▶ [About this exercise]
After locating the line that contains "Image resolution: width=895" in the data below, set down exactly that line and each one after it through the line that contains "You are a computer-use agent. Screen", and nothing more.

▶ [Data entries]
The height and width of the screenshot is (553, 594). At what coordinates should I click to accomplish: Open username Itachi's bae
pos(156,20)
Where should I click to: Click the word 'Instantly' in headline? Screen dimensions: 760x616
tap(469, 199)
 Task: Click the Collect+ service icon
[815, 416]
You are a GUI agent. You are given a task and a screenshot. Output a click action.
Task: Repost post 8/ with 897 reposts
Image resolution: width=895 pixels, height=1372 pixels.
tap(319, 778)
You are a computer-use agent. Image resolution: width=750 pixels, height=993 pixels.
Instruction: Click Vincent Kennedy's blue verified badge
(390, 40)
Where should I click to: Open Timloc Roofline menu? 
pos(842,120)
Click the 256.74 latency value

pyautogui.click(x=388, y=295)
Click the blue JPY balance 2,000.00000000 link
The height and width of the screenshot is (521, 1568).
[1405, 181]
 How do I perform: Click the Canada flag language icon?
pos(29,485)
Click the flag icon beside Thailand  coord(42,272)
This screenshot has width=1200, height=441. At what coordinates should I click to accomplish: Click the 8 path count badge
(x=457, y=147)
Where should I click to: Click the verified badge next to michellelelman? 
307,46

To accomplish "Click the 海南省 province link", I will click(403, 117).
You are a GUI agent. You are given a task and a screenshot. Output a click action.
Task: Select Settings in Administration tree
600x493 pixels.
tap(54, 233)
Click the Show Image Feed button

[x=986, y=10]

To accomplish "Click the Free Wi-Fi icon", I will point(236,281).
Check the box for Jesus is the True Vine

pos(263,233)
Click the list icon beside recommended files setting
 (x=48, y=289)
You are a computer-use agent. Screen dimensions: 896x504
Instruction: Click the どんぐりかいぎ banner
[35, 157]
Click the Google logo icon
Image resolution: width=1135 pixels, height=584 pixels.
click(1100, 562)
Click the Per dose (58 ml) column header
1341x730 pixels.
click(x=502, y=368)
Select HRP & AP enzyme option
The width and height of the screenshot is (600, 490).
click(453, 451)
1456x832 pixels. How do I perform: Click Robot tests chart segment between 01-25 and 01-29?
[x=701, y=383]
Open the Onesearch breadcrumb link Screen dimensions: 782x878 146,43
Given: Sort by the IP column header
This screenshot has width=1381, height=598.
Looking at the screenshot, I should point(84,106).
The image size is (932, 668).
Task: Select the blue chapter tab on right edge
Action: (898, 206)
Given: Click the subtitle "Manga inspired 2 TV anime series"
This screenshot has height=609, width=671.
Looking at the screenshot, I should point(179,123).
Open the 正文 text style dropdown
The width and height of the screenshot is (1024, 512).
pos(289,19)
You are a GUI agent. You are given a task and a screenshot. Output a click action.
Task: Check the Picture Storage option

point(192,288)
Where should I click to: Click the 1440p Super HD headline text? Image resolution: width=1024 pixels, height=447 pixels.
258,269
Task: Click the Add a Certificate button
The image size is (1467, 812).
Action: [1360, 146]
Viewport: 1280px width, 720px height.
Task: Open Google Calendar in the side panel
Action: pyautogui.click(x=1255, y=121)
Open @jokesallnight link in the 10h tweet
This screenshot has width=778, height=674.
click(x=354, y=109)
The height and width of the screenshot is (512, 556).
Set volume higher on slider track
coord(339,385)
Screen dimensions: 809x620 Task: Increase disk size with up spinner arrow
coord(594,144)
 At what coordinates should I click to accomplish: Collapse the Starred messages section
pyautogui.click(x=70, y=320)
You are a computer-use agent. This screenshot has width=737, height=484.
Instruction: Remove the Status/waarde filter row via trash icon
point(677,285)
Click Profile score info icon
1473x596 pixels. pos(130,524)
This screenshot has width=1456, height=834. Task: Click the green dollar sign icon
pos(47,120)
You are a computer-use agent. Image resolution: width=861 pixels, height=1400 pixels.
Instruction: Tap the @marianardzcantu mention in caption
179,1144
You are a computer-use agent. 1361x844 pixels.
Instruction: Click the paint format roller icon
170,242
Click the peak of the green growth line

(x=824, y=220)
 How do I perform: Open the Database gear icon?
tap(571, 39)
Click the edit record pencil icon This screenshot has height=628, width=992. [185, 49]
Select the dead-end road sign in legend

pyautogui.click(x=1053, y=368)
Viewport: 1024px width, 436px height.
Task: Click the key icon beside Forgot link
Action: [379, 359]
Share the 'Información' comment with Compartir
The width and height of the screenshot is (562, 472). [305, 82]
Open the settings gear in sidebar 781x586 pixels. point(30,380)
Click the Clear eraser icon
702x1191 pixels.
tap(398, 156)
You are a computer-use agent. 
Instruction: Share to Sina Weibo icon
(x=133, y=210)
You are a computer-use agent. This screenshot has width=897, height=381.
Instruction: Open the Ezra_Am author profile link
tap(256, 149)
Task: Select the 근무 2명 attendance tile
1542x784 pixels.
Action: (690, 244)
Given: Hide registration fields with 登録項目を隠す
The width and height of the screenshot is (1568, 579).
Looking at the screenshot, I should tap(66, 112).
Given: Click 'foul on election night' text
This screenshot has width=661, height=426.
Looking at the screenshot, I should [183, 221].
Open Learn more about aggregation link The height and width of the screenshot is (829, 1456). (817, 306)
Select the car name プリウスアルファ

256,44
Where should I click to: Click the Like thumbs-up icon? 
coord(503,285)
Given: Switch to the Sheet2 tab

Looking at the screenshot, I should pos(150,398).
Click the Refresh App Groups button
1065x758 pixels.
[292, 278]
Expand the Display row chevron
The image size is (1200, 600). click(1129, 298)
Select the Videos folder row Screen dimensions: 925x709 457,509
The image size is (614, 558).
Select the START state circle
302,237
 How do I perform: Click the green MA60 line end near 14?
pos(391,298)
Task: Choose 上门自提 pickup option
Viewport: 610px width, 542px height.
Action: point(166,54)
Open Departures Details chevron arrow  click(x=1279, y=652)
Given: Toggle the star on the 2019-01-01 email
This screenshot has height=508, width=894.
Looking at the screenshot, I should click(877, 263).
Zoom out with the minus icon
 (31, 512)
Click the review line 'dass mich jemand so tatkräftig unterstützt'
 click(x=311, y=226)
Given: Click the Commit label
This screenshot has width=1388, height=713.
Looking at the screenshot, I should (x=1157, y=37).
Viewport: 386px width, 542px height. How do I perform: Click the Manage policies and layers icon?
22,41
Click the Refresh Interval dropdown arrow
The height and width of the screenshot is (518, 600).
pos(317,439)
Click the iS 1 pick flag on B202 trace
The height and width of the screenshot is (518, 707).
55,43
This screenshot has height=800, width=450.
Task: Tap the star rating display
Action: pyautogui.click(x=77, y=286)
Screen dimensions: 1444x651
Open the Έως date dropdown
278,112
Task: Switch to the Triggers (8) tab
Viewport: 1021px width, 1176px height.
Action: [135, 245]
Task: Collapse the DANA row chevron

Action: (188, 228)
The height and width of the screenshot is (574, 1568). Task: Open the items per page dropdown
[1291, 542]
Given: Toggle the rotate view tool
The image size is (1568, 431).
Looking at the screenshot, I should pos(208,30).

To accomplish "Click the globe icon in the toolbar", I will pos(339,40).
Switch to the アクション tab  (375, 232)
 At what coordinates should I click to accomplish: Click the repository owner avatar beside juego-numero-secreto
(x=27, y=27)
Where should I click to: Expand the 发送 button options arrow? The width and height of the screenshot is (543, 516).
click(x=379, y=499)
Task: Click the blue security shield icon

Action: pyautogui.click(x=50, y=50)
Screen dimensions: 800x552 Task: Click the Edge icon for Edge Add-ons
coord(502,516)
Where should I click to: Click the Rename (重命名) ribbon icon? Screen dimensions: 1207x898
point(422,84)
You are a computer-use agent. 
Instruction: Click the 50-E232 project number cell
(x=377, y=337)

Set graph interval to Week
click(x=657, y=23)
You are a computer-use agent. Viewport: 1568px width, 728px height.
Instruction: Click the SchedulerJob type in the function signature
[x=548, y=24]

▶ [Answer below]
Image resolution: width=895 pixels, height=1372 pixels.
tap(319, 778)
You are a computer-use agent. Image resolution: width=750 pixels, height=993 pixels.
Instruction: Click Vincent Kennedy's blue verified badge
(390, 40)
Where should I click to: Open Timloc Roofline menu? 
pos(842,120)
Click the 256.74 latency value

pyautogui.click(x=388, y=295)
Click the blue JPY balance 2,000.00000000 link
The height and width of the screenshot is (521, 1568).
[1405, 181]
 How do I perform: Click the Canada flag language icon?
pos(29,485)
Click the flag icon beside Thailand  coord(42,272)
This screenshot has width=1200, height=441. At what coordinates should I click to accomplish: Click the 8 path count badge
(x=457, y=147)
Where should I click to: Click the verified badge next to michellelelman? 
307,46

To accomplish "Click the 海南省 province link", I will click(403, 117).
You are a GUI agent. You are given a task and a screenshot. Output a click action.
Task: Select Settings in Administration tree
600x493 pixels.
tap(54, 233)
Click the Show Image Feed button

[x=986, y=10]

To accomplish "Click the Free Wi-Fi icon", I will point(236,281).
Check the box for Jesus is the True Vine

pos(263,233)
Click the list icon beside recommended files setting
 (x=48, y=289)
You are a computer-use agent. Screen dimensions: 896x504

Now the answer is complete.